| WHAT YOU NEED TO DO |
Rewrite the entries, switching every "radio button" to "option button" and keeping everything else unchanged.

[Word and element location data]
#####
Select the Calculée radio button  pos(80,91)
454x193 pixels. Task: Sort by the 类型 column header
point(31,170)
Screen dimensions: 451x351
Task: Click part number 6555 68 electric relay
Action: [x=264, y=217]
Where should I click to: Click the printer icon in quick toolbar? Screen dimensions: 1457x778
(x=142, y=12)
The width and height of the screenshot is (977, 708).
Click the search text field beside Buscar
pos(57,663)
#####
| THE ANSWER |
Select the Calculée option button  pos(80,91)
454x193 pixels. Task: Sort by the 类型 column header
point(31,170)
Screen dimensions: 451x351
Task: Click part number 6555 68 electric relay
Action: [x=264, y=217]
Where should I click to: Click the printer icon in quick toolbar? Screen dimensions: 1457x778
(x=142, y=12)
The width and height of the screenshot is (977, 708).
Click the search text field beside Buscar
pos(57,663)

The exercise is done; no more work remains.